Frequency-Aware Attention-LSTM for PM$_{2.5}$ Time Series Forecasting
Jiahui Lu, Shuang Wu, Zhenkai Qin, Guifang Yang
TL;DR
This work tackles the challenge of forecasting $PM_{2.5}$ concentrations in urban environments by integrating frequency-aware preprocessing with deep temporal modeling. The proposed FALNet architecture applies STL decomposition and FFT-based denoising to separate and clean the signal, then uses a two-layer LSTM to capture temporal dependencies, followed by a multi-head attention mechanism to refine predictions with focus on salient time steps. The approach demonstrates improved predictive accuracy (lower MAE/RMSE and higher $R^2$) and robustness to sharp pollution spikes on real-world urban data, highlighting its potential for real-time air quality monitoring and decision support.

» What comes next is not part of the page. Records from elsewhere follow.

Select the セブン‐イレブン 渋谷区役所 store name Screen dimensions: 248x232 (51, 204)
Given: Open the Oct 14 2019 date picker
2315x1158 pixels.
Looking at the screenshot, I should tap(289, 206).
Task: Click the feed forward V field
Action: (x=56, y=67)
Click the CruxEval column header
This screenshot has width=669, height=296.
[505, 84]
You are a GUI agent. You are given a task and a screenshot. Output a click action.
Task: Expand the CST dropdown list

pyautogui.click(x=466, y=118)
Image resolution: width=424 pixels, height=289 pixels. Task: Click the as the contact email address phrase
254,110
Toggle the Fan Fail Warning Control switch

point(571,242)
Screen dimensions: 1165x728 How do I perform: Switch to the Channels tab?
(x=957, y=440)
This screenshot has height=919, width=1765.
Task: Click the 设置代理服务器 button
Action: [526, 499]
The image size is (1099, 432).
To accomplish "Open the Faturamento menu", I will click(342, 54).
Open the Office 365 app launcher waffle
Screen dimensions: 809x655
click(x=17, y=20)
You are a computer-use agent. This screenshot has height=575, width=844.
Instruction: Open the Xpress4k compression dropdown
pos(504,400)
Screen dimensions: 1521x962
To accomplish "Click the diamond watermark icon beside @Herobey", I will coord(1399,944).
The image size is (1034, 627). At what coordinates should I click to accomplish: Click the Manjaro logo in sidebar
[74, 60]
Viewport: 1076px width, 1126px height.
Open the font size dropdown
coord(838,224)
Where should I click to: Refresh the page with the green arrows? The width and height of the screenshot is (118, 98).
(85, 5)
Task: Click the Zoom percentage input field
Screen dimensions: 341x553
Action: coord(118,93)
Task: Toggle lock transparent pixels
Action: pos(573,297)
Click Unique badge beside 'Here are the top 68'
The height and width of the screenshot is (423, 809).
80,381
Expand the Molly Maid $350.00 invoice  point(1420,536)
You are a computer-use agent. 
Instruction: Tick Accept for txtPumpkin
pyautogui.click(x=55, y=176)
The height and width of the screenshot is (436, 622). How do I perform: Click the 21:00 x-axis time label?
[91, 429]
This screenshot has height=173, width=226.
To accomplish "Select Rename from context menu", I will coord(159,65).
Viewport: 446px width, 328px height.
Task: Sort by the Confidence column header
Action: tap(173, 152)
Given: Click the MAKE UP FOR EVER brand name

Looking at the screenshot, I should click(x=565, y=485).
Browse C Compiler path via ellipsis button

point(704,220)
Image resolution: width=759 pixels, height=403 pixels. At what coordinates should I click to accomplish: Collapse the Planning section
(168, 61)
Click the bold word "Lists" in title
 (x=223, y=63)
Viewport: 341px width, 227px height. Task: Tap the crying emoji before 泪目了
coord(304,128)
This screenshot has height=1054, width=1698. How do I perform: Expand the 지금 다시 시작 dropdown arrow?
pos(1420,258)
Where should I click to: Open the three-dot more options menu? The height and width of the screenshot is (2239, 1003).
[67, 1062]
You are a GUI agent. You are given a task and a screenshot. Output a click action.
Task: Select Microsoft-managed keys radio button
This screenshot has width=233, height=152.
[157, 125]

The authors also discuss limitations such as occasional overfitting in long low-concentration regimes and suggest future work to incorporate meteorological, spatial, and graph-based information to enhance generalization and cross-regional applicability.
Abstract
To enhance the accuracy and robustness of PM$_{2.5}$ concentration forecasting, this paper introduces FALNet, a Frequency-Aware LSTM Network that integrates frequency-domain decomposition, temporal modeling, and attention-based refinement. The model first applies STL and FFT to extract trend, seasonal, and denoised residual components, effectively filtering out high-frequency noise. The filtered residuals are then fed into a stacked LSTM to capture long-term dependencies, followed by a multi-head attention mechanism that dynamically focuses on key time steps. Experiments conducted on real-world urban air quality datasets demonstrate that FALNet consistently outperforms conventional models across standard metrics such as MAE, RMSE, and $R^2$. The model shows strong adaptability in capturing sharp fluctuations during pollution peaks and non-stationary conditions. These results validate the effectiveness and generalizability of FALNet for real-time air pollution prediction, environmental risk assessment, and decision-making support.